--- start of Excerpt ---

FORM OF CERTIFICATE FROM
ACQUIRING INSTITUTIONAL ACCREDITED INVESTOR

Real Mex Restaurants, Inc.
4001 Via Oro Avenue, Suite 200
Long Beach, California 90801
Attention:  Steven Tanner

Wells Fargo Bank, N.A.
707 Wilshire Boulevard, 17th Floor
Los Angeles, CA 90017

    Re:
    10% Senior Secured Notes due 2010:

        Reference is hereby made to the Indenture, dated as of March 31, 2004 (the "Indenture"), among Real Mex Restaurants, Inc., as issuer (the "Company"), the guarantors party thereto and Wells Fargo Bank, N.A., as Trustee. Capitalized terms used but not defined herein shall have the meanings given to them in the Indenture.

--- end of Excerpt ---

• **Set exercise 1**:
In the certificate form, copy the stretch from "4001 Via Oro" through "in the Indenture." with "Indenture" renamed to "Agreement".
• **Set exercise 2**:
Summarize the certificate form in two sentences.

--- start of Data provided ---

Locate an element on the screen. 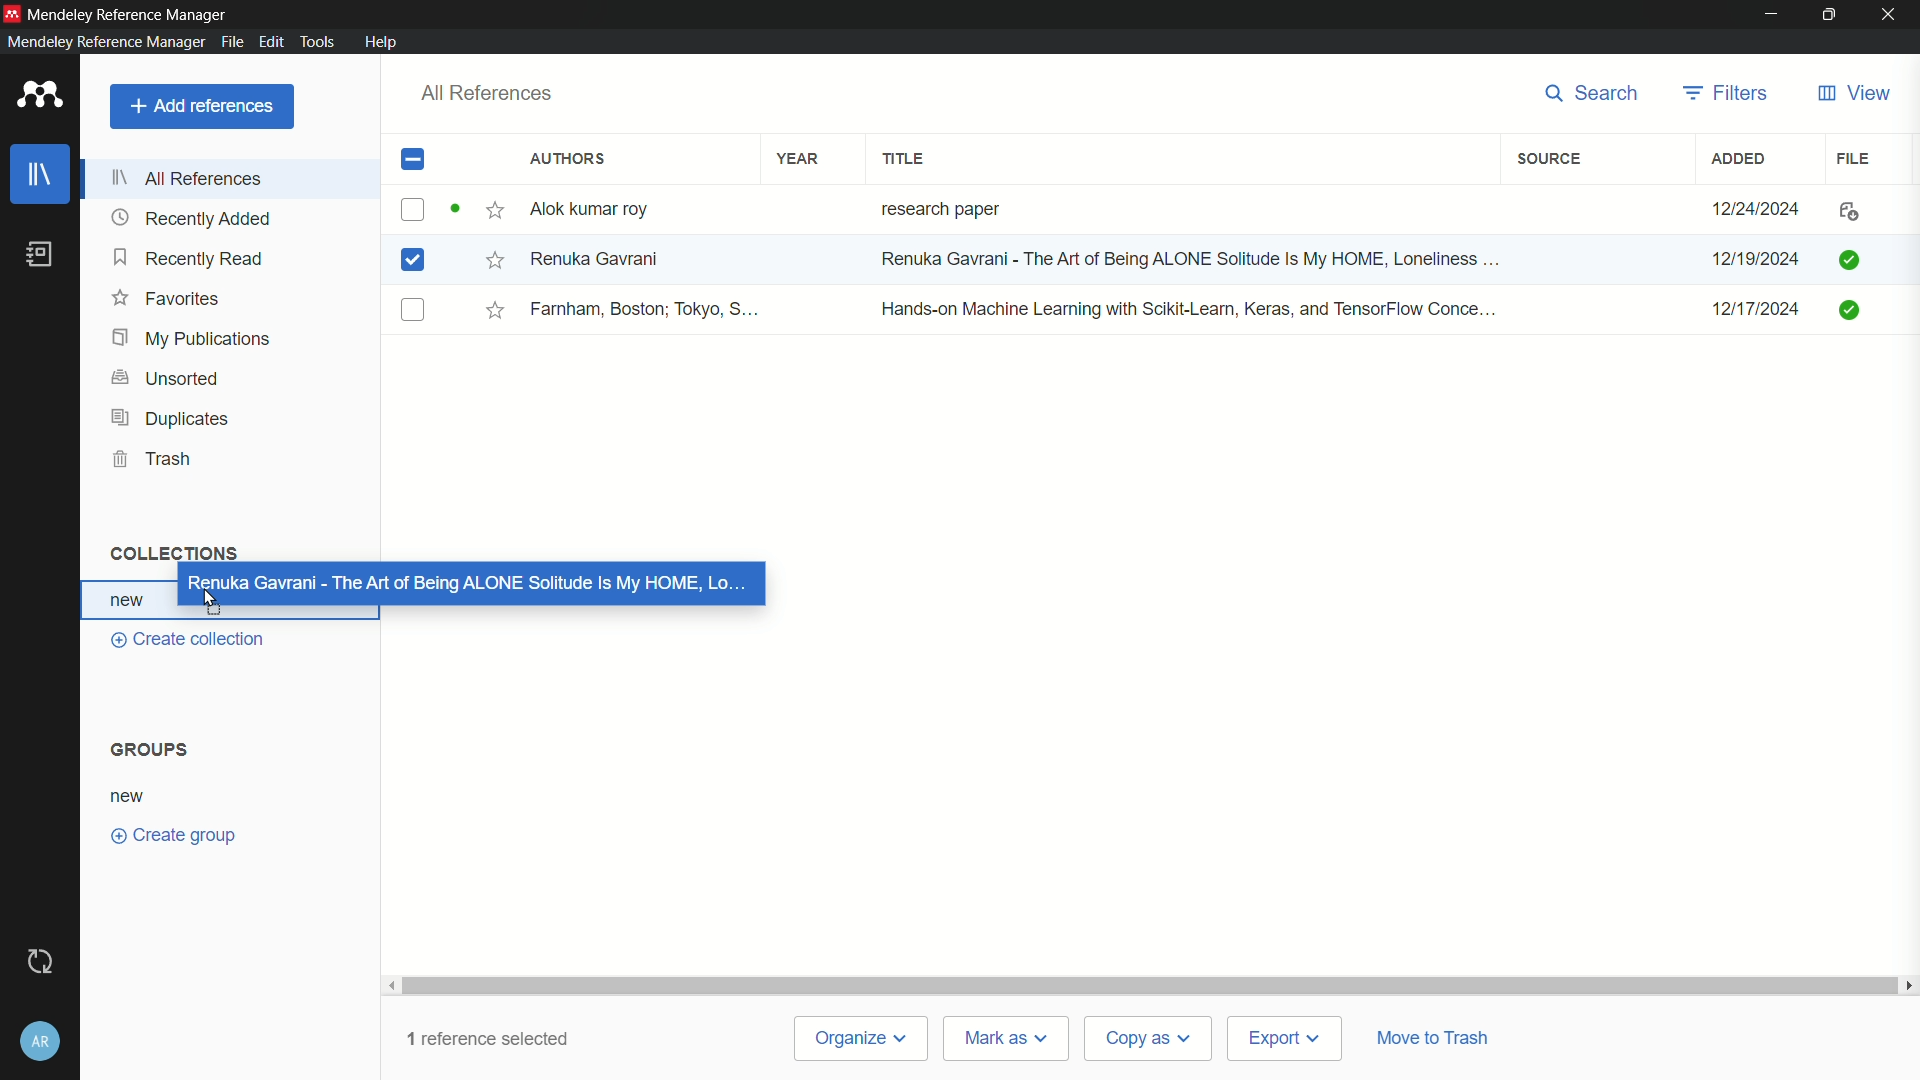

--- end of Data provided ---

• **Worked solution 1**:
4001 Via Oro Avenue, Suite 200
Long Beach, California 90801
Attention:  Steven Tanner

Wells Fargo Bank, N.A.
707 Wilshire Boulevard, 17th Floor
Los Angeles, CA 90017

    Re:
    10% Senior Secured Notes due 2010:

        Reference is hereby made to the Agreement, dated as of March 31, 2004 (the "Agreement"), among Real Mex Restaurants, Inc., as issuer (the "Company"), the guarantors party thereto and Wells Fargo Bank, N.A., as Trustee. Capitalized terms used but not defined herein shall have the meanings given to them in the Agreement.

• **Worked solution 2**:
This form of certificate from an acquiring institutional accredited investor is addressed to Real Mex Restaurants, Inc. in Long Beach, California, attention Steven Tanner, and to Wells Fargo Bank, N.A. in Los Angeles, regarding the 10% Senior Secured Notes due 2010. It refers to the Indenture dated March 31, 2004, among Real Mex Restaurants, Inc. as issuer, the guarantors party to it, and Wells Fargo Bank, N.A. as Trustee, and it states that capitalized terms not defined in the certificate take their meanings from the Indenture.